Since the National Council of Churches is an organization of 35 member denominations that together comprise over 100,000 churches in the United States, and because we are connected to a substantial network of ecumenical and interfaith councils across the country, we think that each of these initiatives beginning next year will have significant impact in the way Americans think about people of other religions, and how people of different faiths relate to each other in this, the most religiously diverse nation in the world.

These local initiatives combined with national strategies of reconciliation significantly strengthen our work. We need your support: your prayers, your engagement in our programs and your financial investment. . Here’s how to do it.

  • First, please check out my blog for regular reflections on critical issues on interfaith relations. It is also a vehicle for me to hear your reflections. So, please use the “Comment” button to add your thoughts.

  • Second, let me know about opportunities in your local community to which we can bring our educational and training programs. We also have a variety of other resources available on our website that you might use.

  • Third, particularly at this time of the year, but also at other times, I invite your tax deductible contribution to our programs. You may write a check to the National Council of Churches, USA and mail to

Interfaith Relations,
National Council of Churches USA,
475 Riverside Drive #880,
New York, NY 10115

or click here to make an online contribution.
In both cases please remember to write Interfaith Relations in the memo or comment line.

My wife Dhilanthi joins me in wishing you peace and joy during this Christmastide and throughout the coming New Year.


Shanta Premawardhana

Tuesday, December 13, 2005

Advent Discipline: Watch and Pray

There is still no news from the kidnappers about the hostage peacemakers. All of us are hoping that no news is good news. Last week Christian Peacemaker Teams put out an excellent statement that describes a deep theological commitment to love, justice and peace.

"We are very concerned about our friends. We would very much like to know that they are in good condition.  It is our most sincere wish that you will immediately release them unharmed. While we believe the action of kidnapping is wrong, we do not condemn you as people. We recognize the humanity in each person, and respect it very much. This includes you, our colleagues, and all people. We believe there needs to be a force that counters all the resentment, the fear, the intimidation felt by the Iraqi people. We are trying to be that force: to speak for justice, to advocate for the human rights of Iraqis, to look at an Iraqi face and say: my brother, my sister... Perhaps you are men who only want to raise the issue of illegal detention. We don't know what you may have endured.  As you can see by the statements of support from our friends in Iraq and all over the world, we work for those who are oppressed. We also condemn our own governments for their actions in Iraq. Please, we appeal to your humanity to show mercy on our brothers and let them come back safely to us to continue our work. May God spare our friends, and all the people of Iraq any further suffering."

--- Instructions for the task ---
Rewrite the interfaith relations text between "In both cases" and "justice and peace.", inclusive, putting "captors" in place of "kidnappers".

[Item-finding listing]
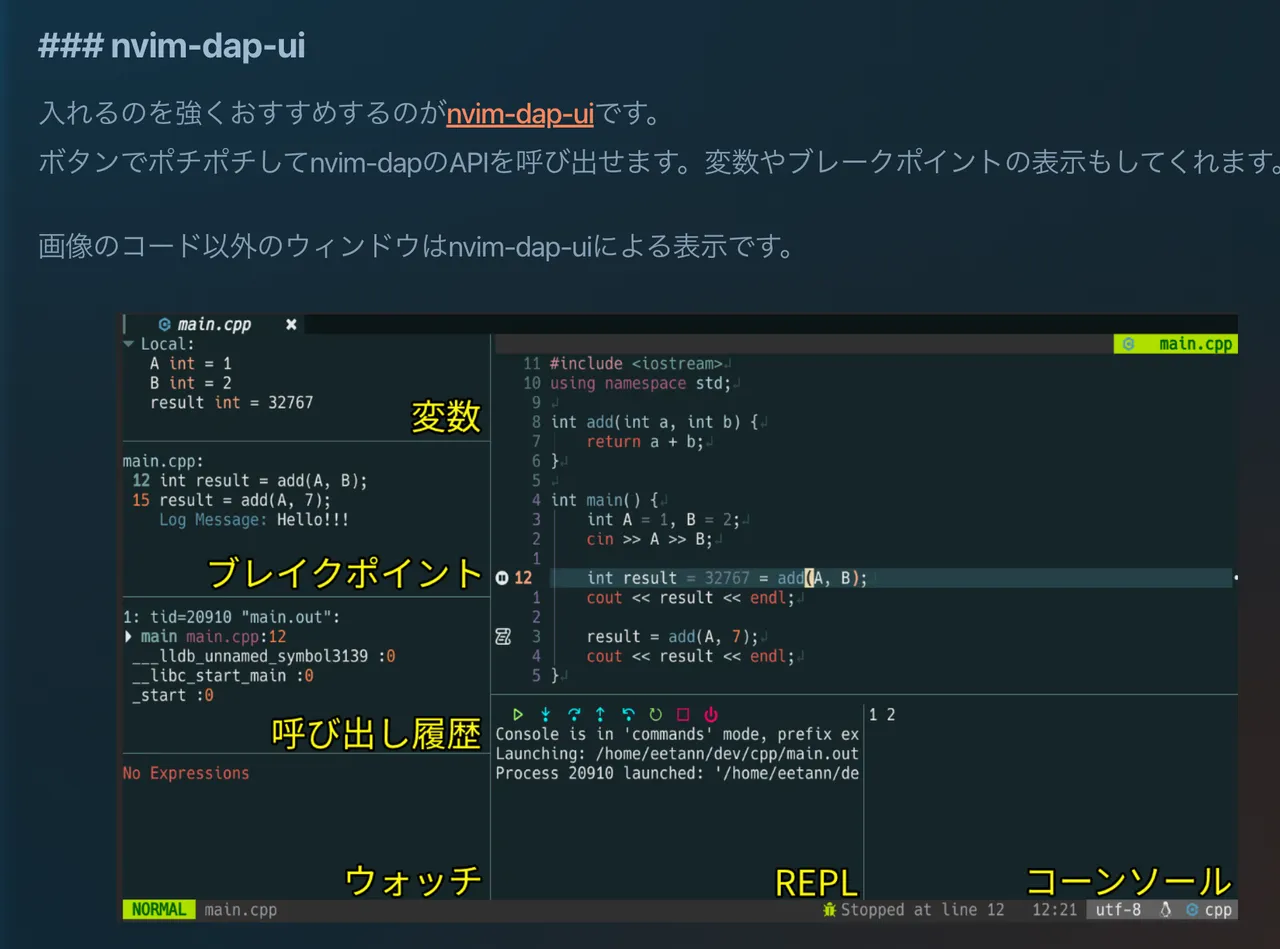Click the step over debug icon
The width and height of the screenshot is (1280, 949).
tap(574, 715)
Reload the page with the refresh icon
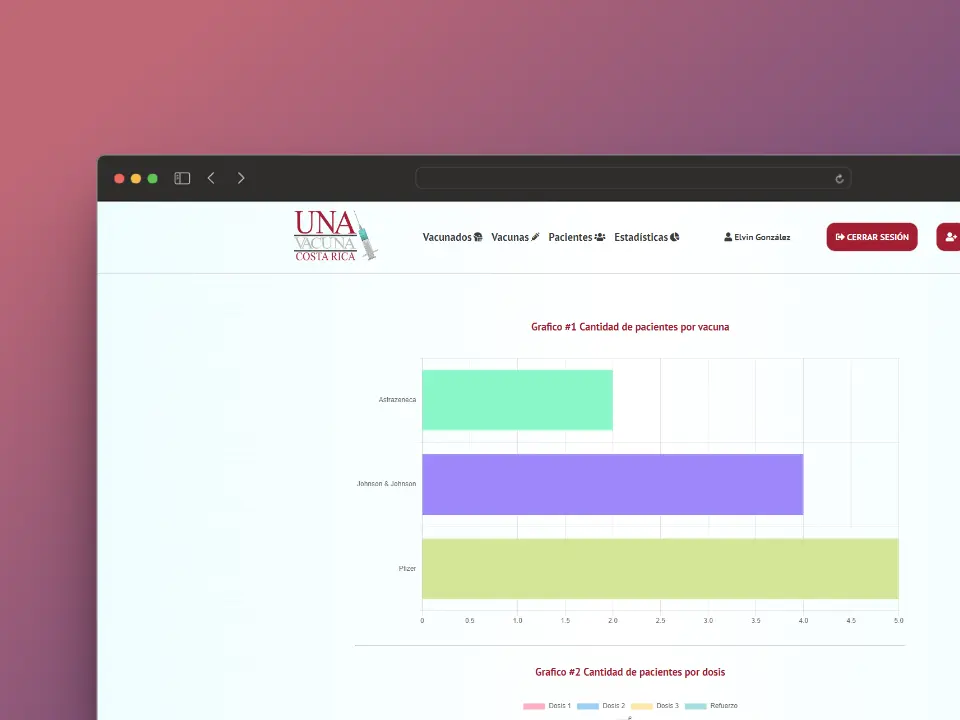The image size is (960, 720). coord(839,179)
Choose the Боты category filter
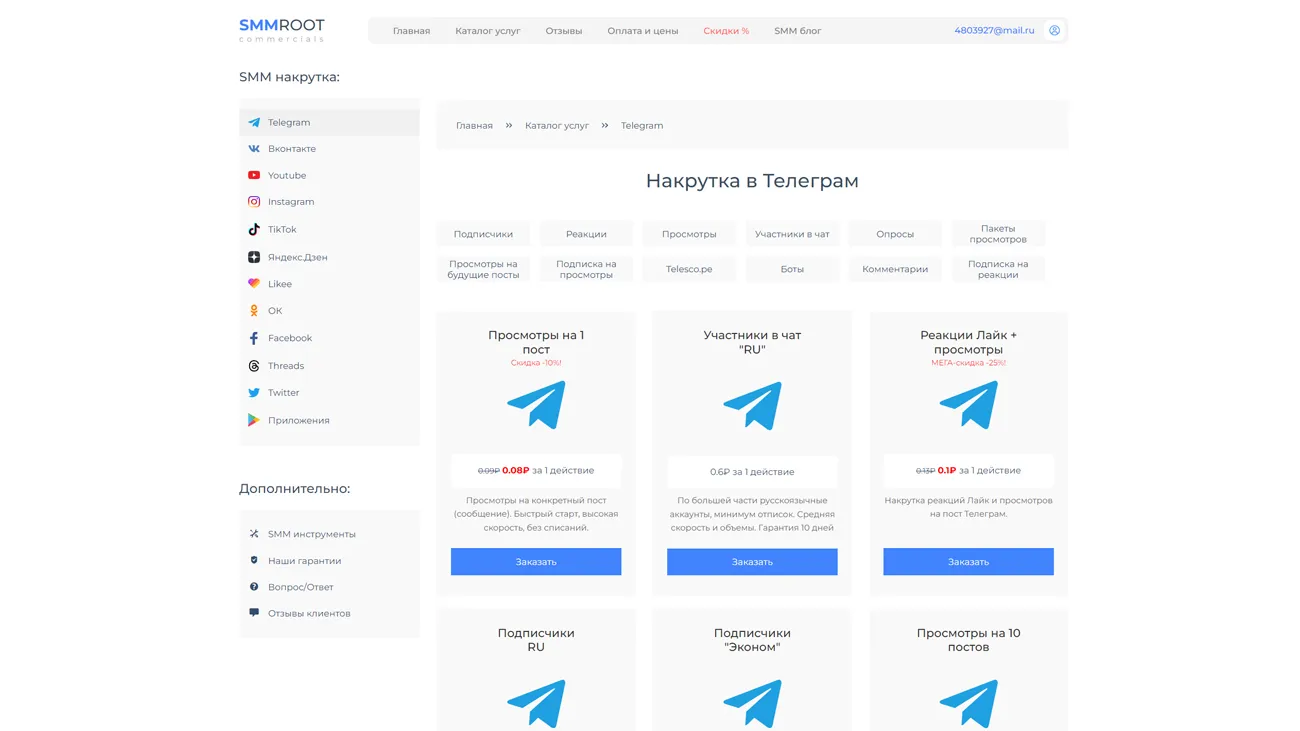 [792, 269]
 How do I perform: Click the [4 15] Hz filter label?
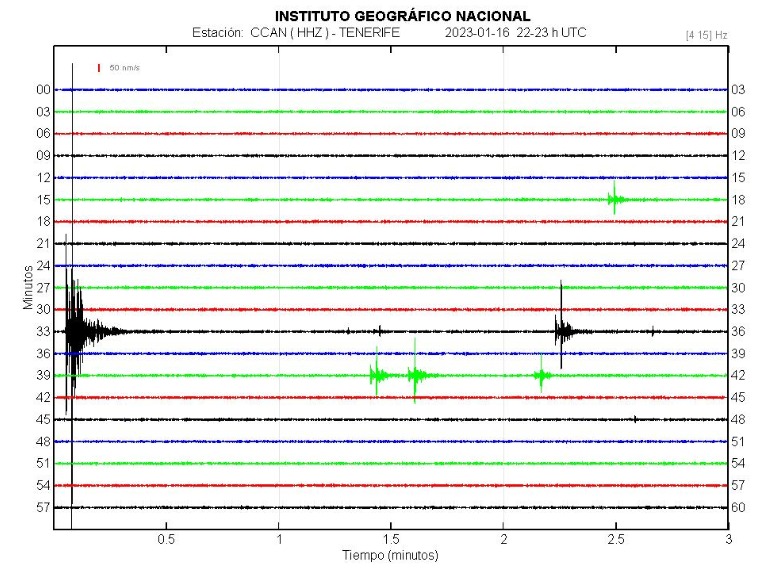(706, 35)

--- Solution to this problem ---
In both cases please remember to write Interfaith Relations in the memo or comment line.

My wife Dhilanthi joins me in wishing you peace and joy during this Christmastide and throughout the coming New Year.


Shanta Premawardhana

Tuesday, December 13, 2005

Advent Discipline: Watch and Pray

There is still no news from the captors about the hostage peacemakers. All of us are hoping that no news is good news. Last week Christian Peacemaker Teams put out an excellent statement that describes a deep theological commitment to love, justice and peace.